- Requirement: Below are some records; retype all of them exactly.

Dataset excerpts
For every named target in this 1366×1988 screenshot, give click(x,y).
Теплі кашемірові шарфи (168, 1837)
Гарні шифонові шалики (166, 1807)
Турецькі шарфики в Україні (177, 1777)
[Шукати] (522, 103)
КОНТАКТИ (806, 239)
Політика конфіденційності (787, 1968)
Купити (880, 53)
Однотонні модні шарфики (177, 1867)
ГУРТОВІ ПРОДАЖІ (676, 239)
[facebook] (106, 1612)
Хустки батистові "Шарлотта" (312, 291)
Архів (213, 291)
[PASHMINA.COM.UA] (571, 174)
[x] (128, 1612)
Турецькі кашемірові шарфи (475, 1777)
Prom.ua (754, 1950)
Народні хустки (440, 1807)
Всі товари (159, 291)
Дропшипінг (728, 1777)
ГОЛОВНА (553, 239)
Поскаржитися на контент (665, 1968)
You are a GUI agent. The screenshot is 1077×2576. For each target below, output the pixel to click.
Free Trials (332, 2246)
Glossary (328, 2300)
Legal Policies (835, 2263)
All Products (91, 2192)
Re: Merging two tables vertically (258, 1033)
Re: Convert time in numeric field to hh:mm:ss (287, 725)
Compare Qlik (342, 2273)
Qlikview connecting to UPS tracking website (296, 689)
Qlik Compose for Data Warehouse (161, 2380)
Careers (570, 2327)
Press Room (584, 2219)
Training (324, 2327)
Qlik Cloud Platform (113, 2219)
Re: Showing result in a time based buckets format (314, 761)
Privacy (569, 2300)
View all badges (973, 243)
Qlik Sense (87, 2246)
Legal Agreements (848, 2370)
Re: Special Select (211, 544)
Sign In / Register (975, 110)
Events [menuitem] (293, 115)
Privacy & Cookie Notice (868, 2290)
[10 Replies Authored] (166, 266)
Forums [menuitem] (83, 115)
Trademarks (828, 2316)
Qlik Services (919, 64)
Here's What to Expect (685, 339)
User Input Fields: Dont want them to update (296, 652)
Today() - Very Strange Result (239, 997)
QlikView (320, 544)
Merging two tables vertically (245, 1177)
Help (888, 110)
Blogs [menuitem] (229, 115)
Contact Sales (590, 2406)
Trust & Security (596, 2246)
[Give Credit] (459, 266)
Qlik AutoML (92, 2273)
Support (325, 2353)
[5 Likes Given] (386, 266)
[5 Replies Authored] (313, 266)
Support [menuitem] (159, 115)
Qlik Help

- Completed task:
For every named target in this 1366×1988 screenshot, give click(x,y).
Теплі кашемірові шарфи (168, 1837)
Гарні шифонові шалики (166, 1807)
Турецькі шарфики в Україні (177, 1777)
[Шукати] (522, 103)
КОНТАКТИ (806, 239)
Політика конфіденційності (787, 1968)
Купити (880, 53)
Однотонні модні шарфики (177, 1867)
ГУРТОВІ ПРОДАЖІ (676, 239)
[facebook] (106, 1612)
Хустки батистові "Шарлотта" (312, 291)
Архів (213, 291)
[PASHMINA.COM.UA] (571, 174)
[x] (128, 1612)
Турецькі кашемірові шарфи (475, 1777)
Prom.ua (754, 1950)
Народні хустки (440, 1807)
Всі товари (159, 291)
Дропшипінг (728, 1777)
ГОЛОВНА (553, 239)
Поскаржитися на контент (665, 1968)
You are a GUI agent. The screenshot is 1077×2576. For each target below, output the pixel to click.
Free Trials (332, 2246)
Glossary (328, 2300)
Legal Policies (835, 2263)
All Products (91, 2192)
Re: Merging two tables vertically (258, 1033)
Re: Convert time in numeric field to hh:mm:ss (287, 725)
Compare Qlik (342, 2273)
Qlikview connecting to UPS tracking website (296, 689)
Qlik Compose for Data Warehouse (161, 2380)
Careers (570, 2327)
Press Room (584, 2219)
Training (324, 2327)
Qlik Cloud Platform (113, 2219)
Re: Showing result in a time based buckets format (314, 761)
Privacy (569, 2300)
View all badges (973, 243)
Qlik Sense (87, 2246)
Legal Agreements (848, 2370)
Re: Special Select (211, 544)
Sign In / Register (975, 110)
Events [menuitem] (293, 115)
Privacy & Cookie Notice (868, 2290)
[10 Replies Authored] (166, 266)
Forums [menuitem] (83, 115)
Trademarks (828, 2316)
Qlik Services (919, 64)
Here's What to Expect (685, 339)
User Input Fields: Dont want them to update (296, 652)
Today() - Very Strange Result (239, 997)
QlikView (320, 544)
Merging two tables vertically (245, 1177)
Help (888, 110)
Blogs [menuitem] (229, 115)
Contact Sales (590, 2406)
Trust & Security (596, 2246)
[Give Credit] (459, 266)
Qlik AutoML (92, 2273)
Support (325, 2353)
[5 Likes Given] (386, 266)
[5 Replies Authored] (313, 266)
Support [menuitem] (159, 115)
Qlik Help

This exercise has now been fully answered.